SAP BTP is made up of numerous pillars. From your experience, which innovation within BTP is the most useful and exciting for SAP clients in 2023?

There is innovation in all areas, obviously. Personally, I find the technologies around artificial intelligence of particular interest with services like SAP AI Core, AI Business Services, and AI Launchpad. This is a domain I am personally less familiar with and would like to learn more about in 2023.

As an SAP technology expert, you also have a large presence on At last count, I noticed 348 blog posts by you – that’s an impressive body of work! What are the main topics you blog about and how frequently do you try to share value with the community?

Thanks! There are about 3 million community users with almost 300K daily visits (stats on the SAP Community home page). Posting an article is a great way to connect with community members. Over the years, I have posted many different types of articles, some technical: how to use Azure AD as identity provider for SAP BTP, for example (when you start to work with products or services of different vendors, the documentation at times is a little sketchy). I’ve also posted a few book reviews, some background articles, and certification tips and tricks, but mostly I’ve posted to promote material created by the SAP HANA Academy team. These include articles with video tutorials embedded with some extra material and references.

When you think about the SAP landscape and how it has evolved so drastically in the last ten years, can you point to a specific innovation which you get excited about and is a particular favourite?

ABAP Cloud! SAP software and ABAP are very closely related, obviously. Yet, when SAP got involved with cloud computing it was first with Java and NetWeaver OnDemand (Neo), followed by open source Cloud Foundry, which in theory supported many runtimes but in practice mostly hosted JavaScript (Node.js) apps. It took some time before developers could extend SAP S/4HANA applications in the cloud. ABAP Cloud was announced at SAP TechEd and you can learn more on the topic, visiting the SAP Community (ABAP topic area).

You’re pretty busy with all you do Denys. Do you ever get any time for hobbies?

We need to make time! It is important to keep a check on work/life balance. I like to read, mostly non-fiction and biographies. I’ve just finished “The Age of The Strongman” by Gideon Rachman, a great book. My partner shares my love for classical music, so we try to go for a night at the opera from time to time (a great excuse for a weekend trip). But I also like to simply go for a stroll or a short hike. A bit of fresh air, no screen time.

You obviously had a keen interest in travel in the past – presumably you still do? Where is your dream location on earth and why?

It is truly a privilege to be able to travel and meet different people. We have all experienced lockdowns and seen how this affect us. I’m glad to be able to travel again, for business and pleasure, to any destination, not necessarily far away. I’ve enjoyed visiting distilleries in Scotland as much as visiting temples in Kyoto. I do have a slight preference for where it is warm and sunny.

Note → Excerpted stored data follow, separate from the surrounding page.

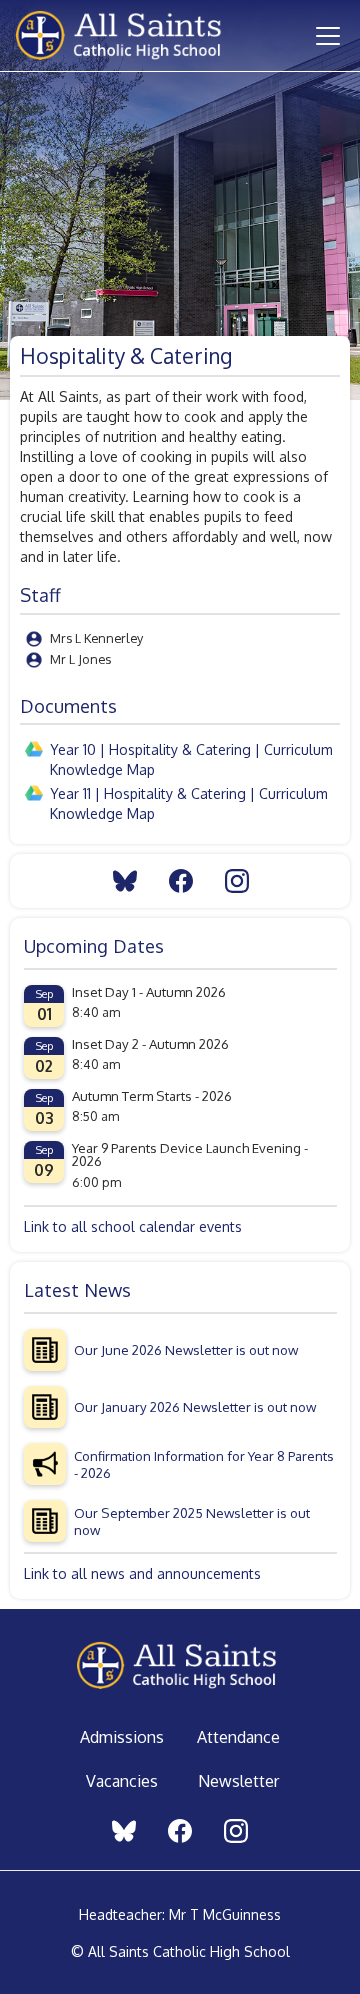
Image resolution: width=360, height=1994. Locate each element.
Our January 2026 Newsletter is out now (195, 1406)
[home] (142, 35)
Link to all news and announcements (142, 1573)
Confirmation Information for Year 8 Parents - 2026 (204, 1464)
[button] (324, 36)
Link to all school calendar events (133, 1226)
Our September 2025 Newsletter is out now (192, 1521)
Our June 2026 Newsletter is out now (186, 1349)
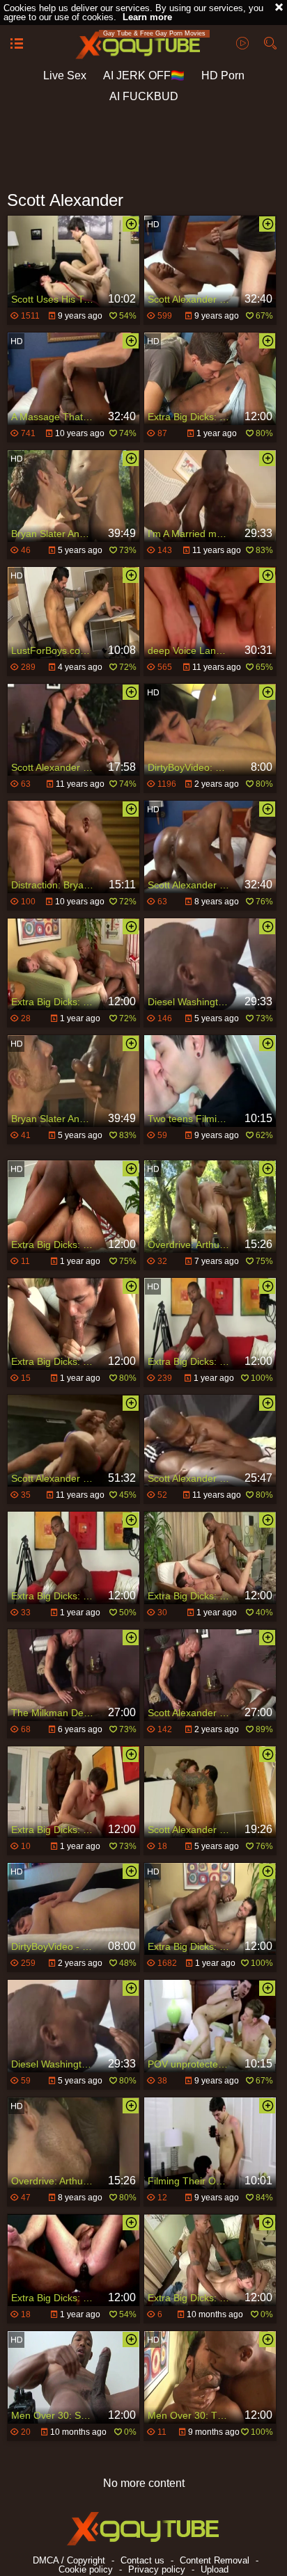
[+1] (16, 44)
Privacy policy (156, 2569)
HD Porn (223, 75)
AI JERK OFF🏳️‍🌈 (144, 75)
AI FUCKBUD (143, 96)
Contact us (142, 2560)
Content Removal (214, 2560)
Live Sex (64, 75)
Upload (214, 2569)
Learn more (147, 17)
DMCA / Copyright (69, 2560)
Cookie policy (86, 2569)
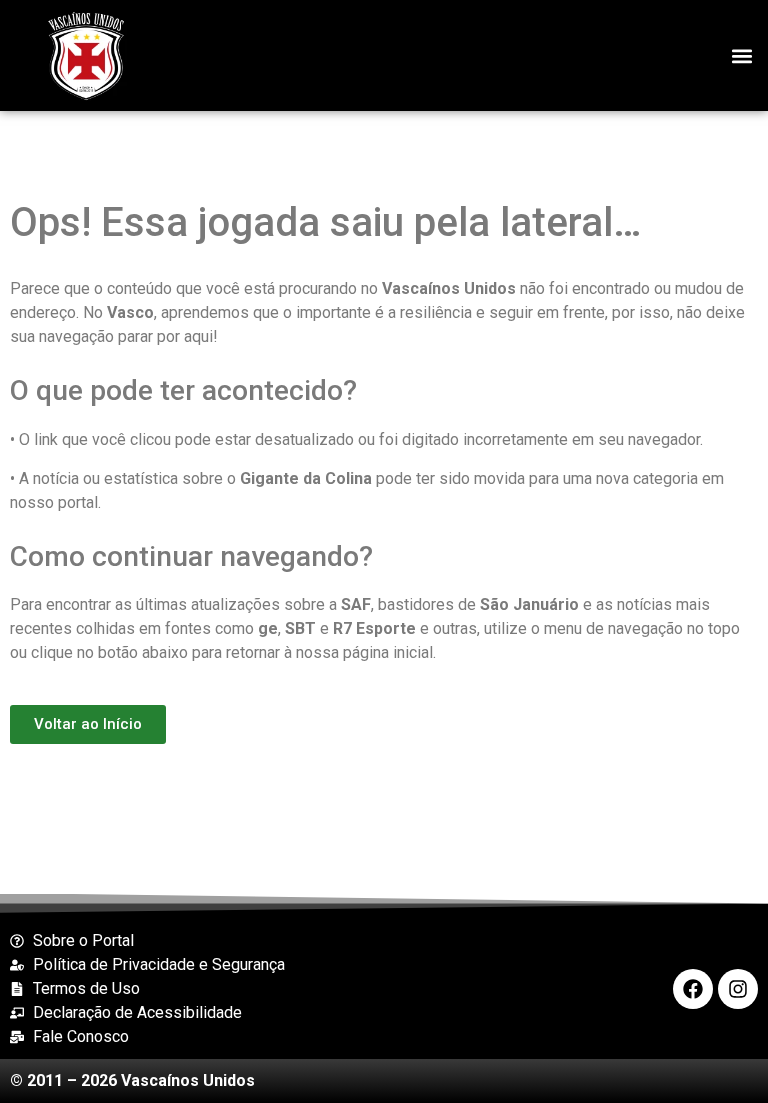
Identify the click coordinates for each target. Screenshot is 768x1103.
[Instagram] (738, 989)
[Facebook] (693, 989)
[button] (741, 55)
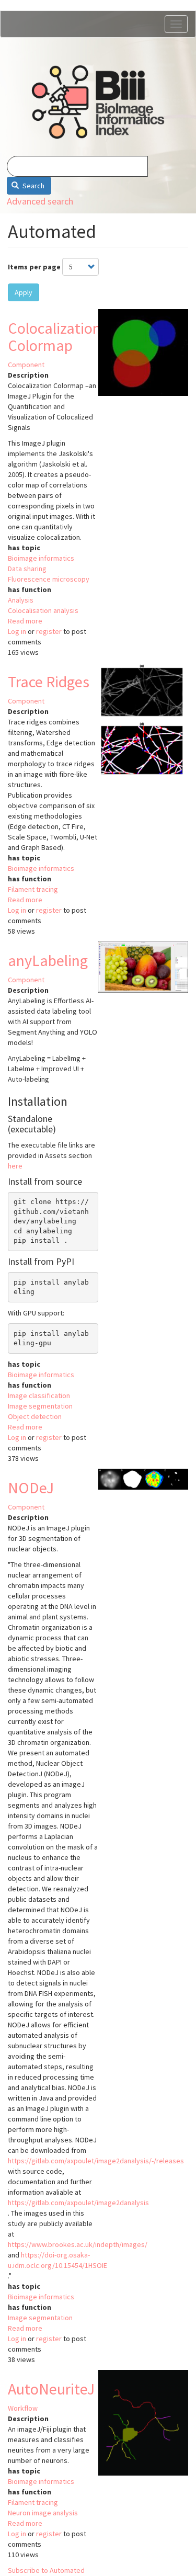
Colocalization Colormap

Finally, the question we always ask our interviewees. What advice would you give to any new consultants just starting out in the industry? And the same question for existing SAP ECC6 consultants struggling to come to terms with SAP S/4HANA?

Find a mentor and take a look around before starting to dig. There are so many different roles inside the SAP ecosystem you can take on, try to find something that most suits you. For those just getting started, you can get a SAP Technology Consultant Professional Certificate on Coursera. Enroll for free here:

For business consultants who are already familiar with SAP applications and are interested to learn more about the latest releases, take a look at the learning journeys made available on the new training portal, SAP Learning. All certifications and training material to upskill for SAP S/4HANA can be found here.

I wish you all success with your careers!